— Lista de tareas —
[1] Cambia "calidad" por "confiabilidad" en el tramo del texto sobre el servicio eléctrico en la región Caribe que va desde "La región Caribe" hasta "reducción de 36,6%.", y escribe ese tramo con el cambio.
[2] Escribe lo que sigue al texto sobre el servicio eléctrico en la región Caribe, empezando después de su última oración.

La región Caribe que atiende Air-e Intervenida está viviendo su mejor momento en calidad del servicio eléctrico: nunca antes Atlántico, Magdalena y La Guajira habían tenido un desempeño tan bueno en los indicadores que miden la calidad, con mejoras que ya se sienten en hogares, comercios e industria y que benefician a más de 5 millones de personas.
En 2025, la compañía alcanzó el mejor resultado de calidad desde inicio de Air-e, con una reducción fuerte en las interrupciones, tanto en duración como en frecuencia:
* SAIDI (Horas que se va la luz): bajó de 60,33 horas (2024) a 38,21 horas (2025), una reducción de 36,6%.
* SAIFI (veces que se va la luz): pasó de 31,58 a 29,96 veces, una reducción de 5,12%.

— Material proporcionado —
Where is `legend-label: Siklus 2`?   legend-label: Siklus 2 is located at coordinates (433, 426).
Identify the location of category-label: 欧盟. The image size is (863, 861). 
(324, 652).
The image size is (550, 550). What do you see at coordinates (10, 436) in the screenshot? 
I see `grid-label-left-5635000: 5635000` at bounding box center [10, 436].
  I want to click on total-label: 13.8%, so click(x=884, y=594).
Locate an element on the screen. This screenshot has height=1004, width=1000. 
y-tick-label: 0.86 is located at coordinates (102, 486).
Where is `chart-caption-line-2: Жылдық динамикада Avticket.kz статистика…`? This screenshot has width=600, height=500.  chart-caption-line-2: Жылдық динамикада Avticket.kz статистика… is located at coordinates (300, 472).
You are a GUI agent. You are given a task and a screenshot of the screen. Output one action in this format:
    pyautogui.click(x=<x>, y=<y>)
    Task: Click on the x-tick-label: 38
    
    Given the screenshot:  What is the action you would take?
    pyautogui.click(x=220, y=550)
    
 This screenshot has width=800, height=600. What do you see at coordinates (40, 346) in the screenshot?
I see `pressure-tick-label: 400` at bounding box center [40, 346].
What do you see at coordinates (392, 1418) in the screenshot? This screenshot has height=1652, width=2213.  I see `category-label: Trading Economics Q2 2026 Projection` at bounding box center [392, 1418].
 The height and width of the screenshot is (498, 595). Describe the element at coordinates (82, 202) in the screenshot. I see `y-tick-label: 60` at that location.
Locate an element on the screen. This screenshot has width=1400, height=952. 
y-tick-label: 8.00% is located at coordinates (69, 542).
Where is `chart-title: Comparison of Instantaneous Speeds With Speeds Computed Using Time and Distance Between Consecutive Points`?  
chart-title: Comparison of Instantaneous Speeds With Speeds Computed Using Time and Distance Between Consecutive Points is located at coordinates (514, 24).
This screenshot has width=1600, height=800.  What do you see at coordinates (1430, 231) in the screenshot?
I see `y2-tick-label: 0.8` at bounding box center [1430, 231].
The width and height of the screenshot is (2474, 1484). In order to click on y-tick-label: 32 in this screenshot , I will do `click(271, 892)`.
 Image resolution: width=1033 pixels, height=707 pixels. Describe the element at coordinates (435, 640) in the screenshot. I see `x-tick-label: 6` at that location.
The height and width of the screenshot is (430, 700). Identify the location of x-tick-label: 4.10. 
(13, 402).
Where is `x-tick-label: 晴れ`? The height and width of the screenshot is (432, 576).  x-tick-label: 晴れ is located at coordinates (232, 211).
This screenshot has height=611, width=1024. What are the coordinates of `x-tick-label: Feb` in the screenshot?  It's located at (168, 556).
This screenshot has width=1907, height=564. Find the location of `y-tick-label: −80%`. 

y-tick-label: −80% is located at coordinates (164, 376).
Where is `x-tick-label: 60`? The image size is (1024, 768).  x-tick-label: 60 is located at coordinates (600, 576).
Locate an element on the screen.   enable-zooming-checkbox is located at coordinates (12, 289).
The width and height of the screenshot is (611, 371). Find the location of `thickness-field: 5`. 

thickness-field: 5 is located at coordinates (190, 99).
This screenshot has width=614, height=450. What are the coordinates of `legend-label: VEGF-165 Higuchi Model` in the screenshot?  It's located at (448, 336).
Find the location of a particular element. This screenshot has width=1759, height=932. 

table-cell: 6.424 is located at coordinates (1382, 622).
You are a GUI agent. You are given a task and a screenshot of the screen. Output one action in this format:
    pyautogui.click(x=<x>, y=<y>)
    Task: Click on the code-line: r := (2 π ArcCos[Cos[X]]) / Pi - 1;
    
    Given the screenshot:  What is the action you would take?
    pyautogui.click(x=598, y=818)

— Respuestas esperadas —
[1]
La región Caribe que atiende Air-e Intervenida está viviendo su mejor momento en confiabilidad del servicio eléctrico: nunca antes Atlántico, Magdalena y La Guajira habían tenido un desempeño tan bueno en los indicadores que miden la confiabilidad, con mejoras que ya se sienten en hogares, comercios e industria y que benefician a más de 5 millones de personas.
En 2025, la compañía alcanzó el mejor resultado de confiabilidad desde inicio de Air-e, con una reducción fuerte en las interrupciones, tanto en duración como en frecuencia:
* SAIDI (Horas que se va la luz): bajó de 60,33 horas (2024) a 38,21 horas (2025), una reducción de 36,6%.

[2]
Este avance significa algo muy claro para la gente: menos horas sin luz (SAIDI) y menos interrupciones (SAIFI), justo lo que la región venía reclamando hace años.
Al inicio de la intervención, el escenario operativo era retador. Hoy, con acciones técnicas y disciplina operativa, la calidad del servicio ha mejorado de forma sostenida, llegando a niveles que -en términos prácticos- se acercan a ser hasta tres veces mejores frente a los momentos de incio de operaciones del mercado, consolidando un desempeño récord en la región.
A esta mejora en calidad se suma un mensaje clave para el bolsillo: la estabilidad de la tarifa anunciada recientemente como parte del esfuerzo por aliviar a los usuarios y recuperar confianza.
Para 2026, Air-e Intervenida continuará fortaleciendo la confiabilidad del servicio con proyectos y prácticas sostenibles que aporten al bienestar social y a la protección del medio ambiente, en paralelo con la ejecución de obras priorizadas.
La compañía reiteró que trabaja en gestionar nuevos recursos financieros con el acompañamiento de la Superintendencia de Servicios Públicos, el Gobierno nacional y el Ministerio de Minas y Energía, para viabilizar las obras proyectadas y sostener el avance logrado.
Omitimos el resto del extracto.